Bundesrat vereinfacht Verfahren

Das bedeuten die neuen Tempo-30-Regeln für Luzern

Der Bundesrat will bei Tempo 30 aufs Gas drücken. (Bild: Adobe Stock)

Der Weg zu neuen Tempo-30-Zonen wird von einem gewichtigen Stolperstein befreit. So will es der Bundesrat und so wollen es die Städte. Wird Tempo 30 damit zum neuen Standard? zentralplus hat nachgefragt.

Tempo 30 bleibt das heisseste Eisen der Verkehrspolitik.
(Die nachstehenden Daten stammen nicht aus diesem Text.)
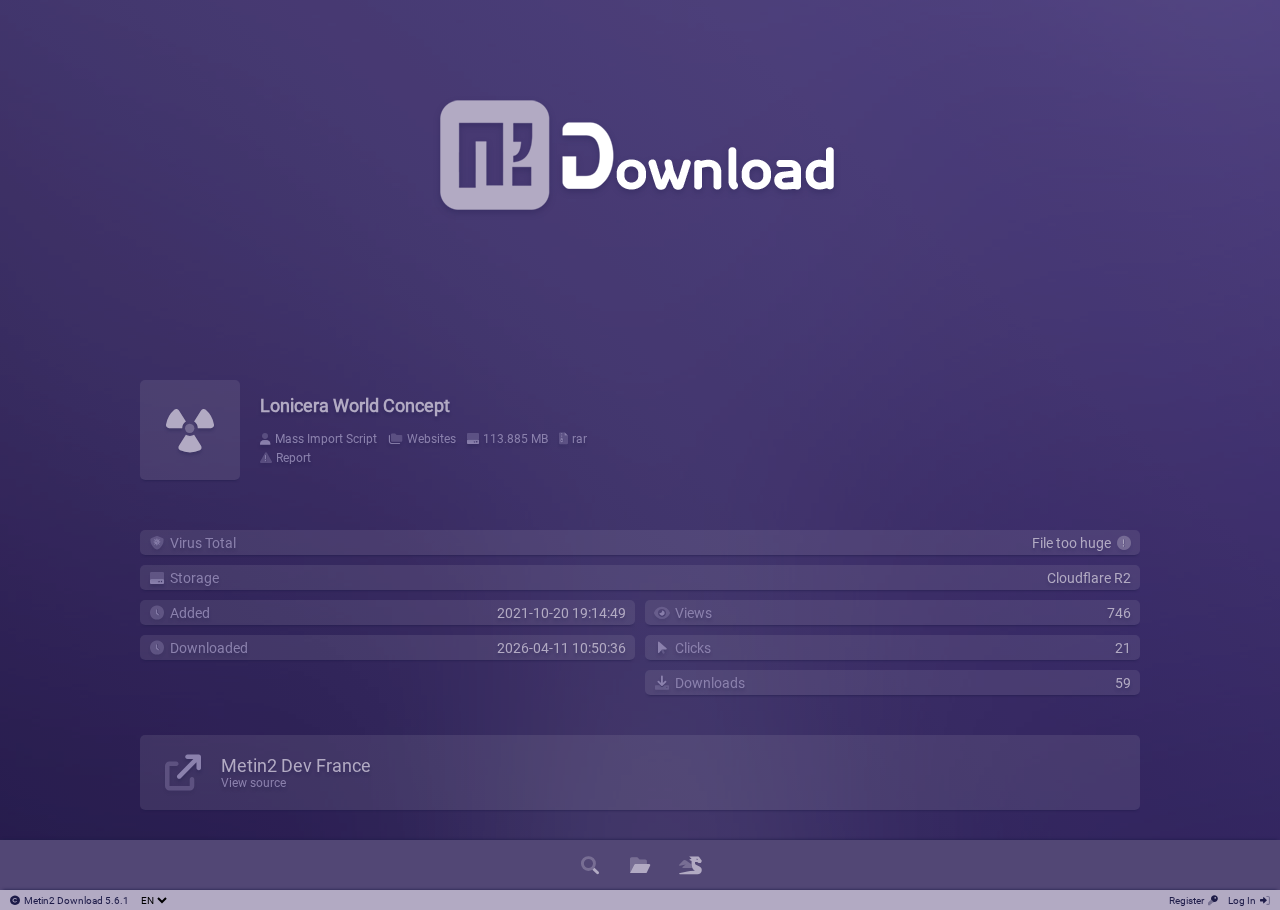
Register (1186, 900)
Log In (1242, 900)
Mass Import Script (326, 439)
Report (293, 458)
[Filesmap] (690, 865)
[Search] (590, 865)
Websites (431, 439)
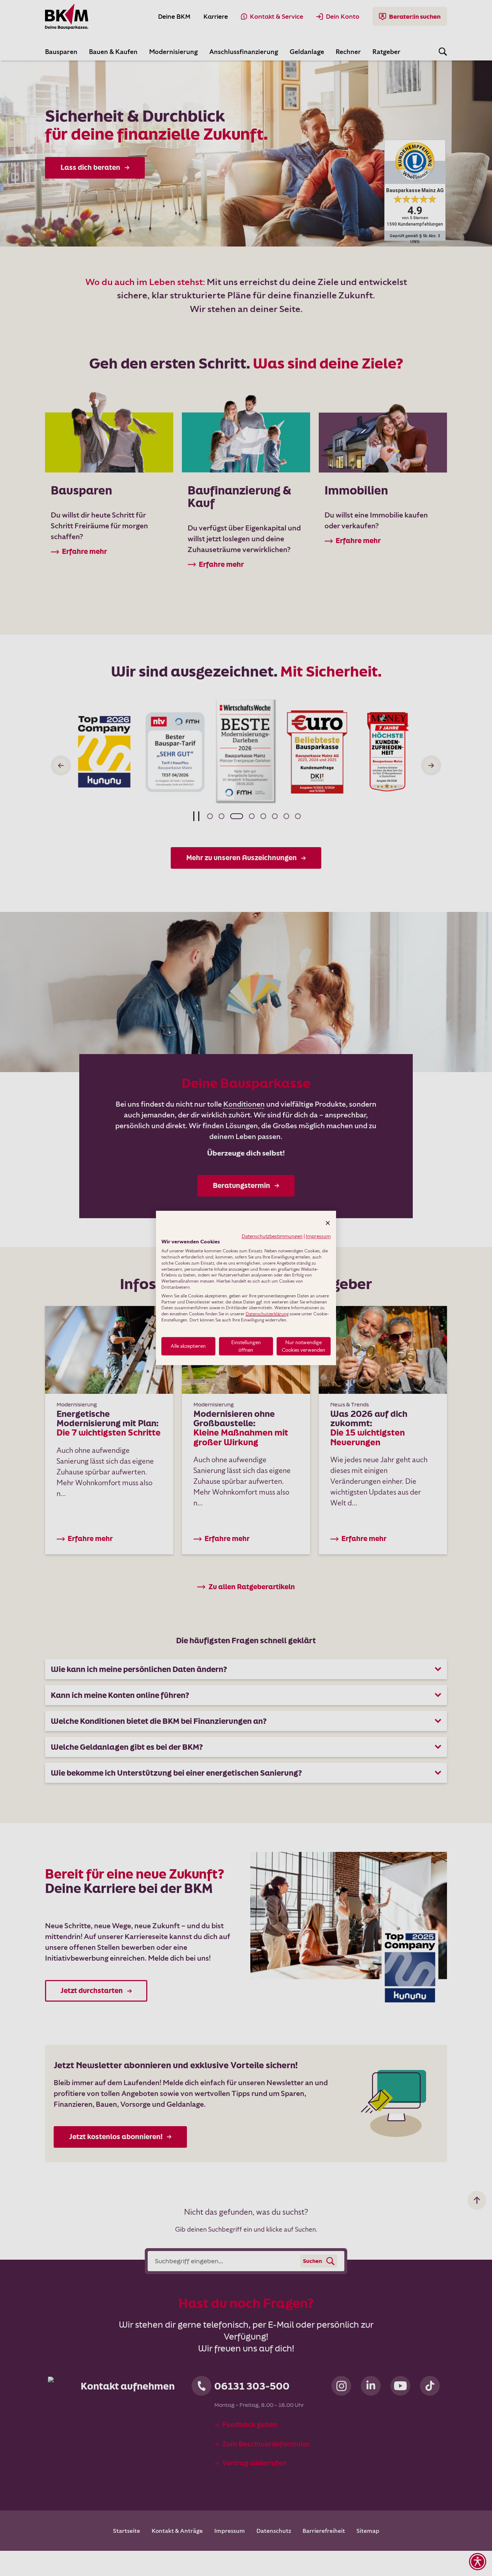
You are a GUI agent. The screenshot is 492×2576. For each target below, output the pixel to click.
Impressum (318, 1236)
Die einen sehen in der Temporeduktion einen Befreiungsschlag für diverse Ärgernisse im stockenden Alltagsverkehr. Die anderen verfluchen Tempo 30 als Herold eines imminent bevorstehenden totalen Verkehrskollapses.

Tatsache ist, dass das Thema die Politik auf praktisch allen Stufen zu beschäftigen vermag. Zuletzt auch den Bundesrat. Dieser will jetzt das Verfahren für die Realisation neuer Tempo-30-Zonen vereinfachen. Das Vorhaben dürfte bei den Interessenverbänden, den Städten und Gemeinden und der Politik die unterschiedlichsten Reaktionen auslösen.

Was aber bedeuten die vom Bundesrat vorgesehenen Verordnungsänderungen für Luzern? zentralplus beantwortet die wichtigsten Fragen dazu.

1. Was schlägt der Bundesrat vor?

Der Bundesrat will die Anordnung von Tempo-30-Zonen auf den siedlungsorientierten Strassen (in der Regel Quartierstrassen) erleichtern. Generell gilt auf den Strassen in den Innenortsbereichen Tempo 50. Um davon abzuweichen, also um beispielsweise eine Tempo-30-Zone einzurichten, braucht es heute ein Gutachten.

Der Bundesrat schlägt nun vor, dass für die Anordnung von Tempo-30-Zonen auf diesen Strassen auf das Gutachten verzichtet werden kann.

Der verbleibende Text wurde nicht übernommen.